Look through the listing below for the string "This". Show each line where it occurs.

● Data provided

* * *

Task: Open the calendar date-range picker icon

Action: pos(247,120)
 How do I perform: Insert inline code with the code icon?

* * *

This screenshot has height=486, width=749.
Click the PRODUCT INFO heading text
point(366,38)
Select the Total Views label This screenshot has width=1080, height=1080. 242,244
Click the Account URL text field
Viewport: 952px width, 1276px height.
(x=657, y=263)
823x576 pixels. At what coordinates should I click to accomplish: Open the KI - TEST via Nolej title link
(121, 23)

* * *

● Written answer
This screenshot has height=486, width=749.
Select the Total Views label This screenshot has width=1080, height=1080. 242,244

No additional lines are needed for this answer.